===== EXTRACTED ENTRIES =====
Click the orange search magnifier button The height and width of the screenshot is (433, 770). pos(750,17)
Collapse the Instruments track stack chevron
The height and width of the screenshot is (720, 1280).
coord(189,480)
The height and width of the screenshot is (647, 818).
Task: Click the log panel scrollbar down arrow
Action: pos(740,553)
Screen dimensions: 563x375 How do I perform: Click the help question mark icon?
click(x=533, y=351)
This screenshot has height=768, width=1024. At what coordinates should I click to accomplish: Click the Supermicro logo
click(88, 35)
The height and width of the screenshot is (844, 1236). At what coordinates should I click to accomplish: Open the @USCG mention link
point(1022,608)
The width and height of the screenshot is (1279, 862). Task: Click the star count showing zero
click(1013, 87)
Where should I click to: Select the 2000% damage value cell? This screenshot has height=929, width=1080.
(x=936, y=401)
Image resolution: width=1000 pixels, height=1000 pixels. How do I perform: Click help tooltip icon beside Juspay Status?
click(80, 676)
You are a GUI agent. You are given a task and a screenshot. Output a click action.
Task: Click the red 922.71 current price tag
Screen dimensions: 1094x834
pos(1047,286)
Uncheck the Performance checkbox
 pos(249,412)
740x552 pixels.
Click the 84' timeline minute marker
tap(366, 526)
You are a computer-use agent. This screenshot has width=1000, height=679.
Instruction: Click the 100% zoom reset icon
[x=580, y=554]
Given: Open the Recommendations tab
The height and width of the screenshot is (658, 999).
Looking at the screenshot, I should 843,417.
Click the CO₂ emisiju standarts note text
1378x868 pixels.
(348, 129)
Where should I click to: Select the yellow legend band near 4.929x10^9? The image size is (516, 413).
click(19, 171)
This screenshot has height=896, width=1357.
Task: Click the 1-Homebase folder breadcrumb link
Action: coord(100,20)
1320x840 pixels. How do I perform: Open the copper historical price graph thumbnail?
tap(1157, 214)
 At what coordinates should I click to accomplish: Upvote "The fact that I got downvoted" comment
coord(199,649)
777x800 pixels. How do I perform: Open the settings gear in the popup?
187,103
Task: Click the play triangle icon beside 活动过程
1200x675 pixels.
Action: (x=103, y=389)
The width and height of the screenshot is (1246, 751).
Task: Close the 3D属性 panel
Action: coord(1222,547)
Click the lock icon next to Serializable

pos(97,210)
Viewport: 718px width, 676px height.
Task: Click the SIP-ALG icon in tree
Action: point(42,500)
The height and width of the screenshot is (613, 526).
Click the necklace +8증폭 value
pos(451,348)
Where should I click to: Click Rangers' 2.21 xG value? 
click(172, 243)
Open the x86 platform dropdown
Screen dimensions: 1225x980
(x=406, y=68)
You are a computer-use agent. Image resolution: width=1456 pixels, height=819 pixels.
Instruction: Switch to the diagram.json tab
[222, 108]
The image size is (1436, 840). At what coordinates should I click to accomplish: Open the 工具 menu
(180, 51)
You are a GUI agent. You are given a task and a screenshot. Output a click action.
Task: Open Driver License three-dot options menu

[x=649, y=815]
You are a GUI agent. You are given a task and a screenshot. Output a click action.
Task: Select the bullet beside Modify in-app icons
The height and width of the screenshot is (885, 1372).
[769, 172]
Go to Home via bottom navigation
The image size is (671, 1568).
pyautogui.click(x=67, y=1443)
=====
(REQUEST) Reproduce all of the records above word for word, with nothing changed or left out.

(EXPECTED ANSWER)
Click the orange search magnifier button The height and width of the screenshot is (433, 770). pos(750,17)
Collapse the Instruments track stack chevron
The height and width of the screenshot is (720, 1280).
coord(189,480)
The height and width of the screenshot is (647, 818).
Task: Click the log panel scrollbar down arrow
Action: pos(740,553)
Screen dimensions: 563x375 How do I perform: Click the help question mark icon?
click(x=533, y=351)
This screenshot has height=768, width=1024. At what coordinates should I click to accomplish: Click the Supermicro logo
click(88, 35)
The height and width of the screenshot is (844, 1236). At what coordinates should I click to accomplish: Open the @USCG mention link
point(1022,608)
The width and height of the screenshot is (1279, 862). Task: Click the star count showing zero
click(1013, 87)
Where should I click to: Select the 2000% damage value cell? This screenshot has height=929, width=1080.
(x=936, y=401)
Image resolution: width=1000 pixels, height=1000 pixels. How do I perform: Click help tooltip icon beside Juspay Status?
click(80, 676)
You are a GUI agent. You are given a task and a screenshot. Output a click action.
Task: Click the red 922.71 current price tag
Screen dimensions: 1094x834
pos(1047,286)
Uncheck the Performance checkbox
 pos(249,412)
740x552 pixels.
Click the 84' timeline minute marker
tap(366, 526)
You are a computer-use agent. This screenshot has width=1000, height=679.
Instruction: Click the 100% zoom reset icon
[x=580, y=554]
Given: Open the Recommendations tab
The height and width of the screenshot is (658, 999).
Looking at the screenshot, I should 843,417.
Click the CO₂ emisiju standarts note text
1378x868 pixels.
(348, 129)
Where should I click to: Select the yellow legend band near 4.929x10^9? The image size is (516, 413).
click(19, 171)
This screenshot has height=896, width=1357.
Task: Click the 1-Homebase folder breadcrumb link
Action: coord(100,20)
1320x840 pixels. How do I perform: Open the copper historical price graph thumbnail?
tap(1157, 214)
 At what coordinates should I click to accomplish: Upvote "The fact that I got downvoted" comment
coord(199,649)
777x800 pixels. How do I perform: Open the settings gear in the popup?
187,103
Task: Click the play triangle icon beside 活动过程
1200x675 pixels.
Action: (x=103, y=389)
The width and height of the screenshot is (1246, 751).
Task: Close the 3D属性 panel
Action: coord(1222,547)
Click the lock icon next to Serializable

pos(97,210)
Viewport: 718px width, 676px height.
Task: Click the SIP-ALG icon in tree
Action: point(42,500)
The height and width of the screenshot is (613, 526).
Click the necklace +8증폭 value
pos(451,348)
Where should I click to: Click Rangers' 2.21 xG value? 
click(172, 243)
Open the x86 platform dropdown
Screen dimensions: 1225x980
(x=406, y=68)
You are a computer-use agent. Image resolution: width=1456 pixels, height=819 pixels.
Instruction: Switch to the diagram.json tab
[222, 108]
The image size is (1436, 840). At what coordinates should I click to accomplish: Open the 工具 menu
(180, 51)
You are a GUI agent. You are given a task and a screenshot. Output a click action.
Task: Open Driver License three-dot options menu

[x=649, y=815]
You are a GUI agent. You are given a task and a screenshot. Output a click action.
Task: Select the bullet beside Modify in-app icons
The height and width of the screenshot is (885, 1372).
[769, 172]
Go to Home via bottom navigation
The image size is (671, 1568).
pyautogui.click(x=67, y=1443)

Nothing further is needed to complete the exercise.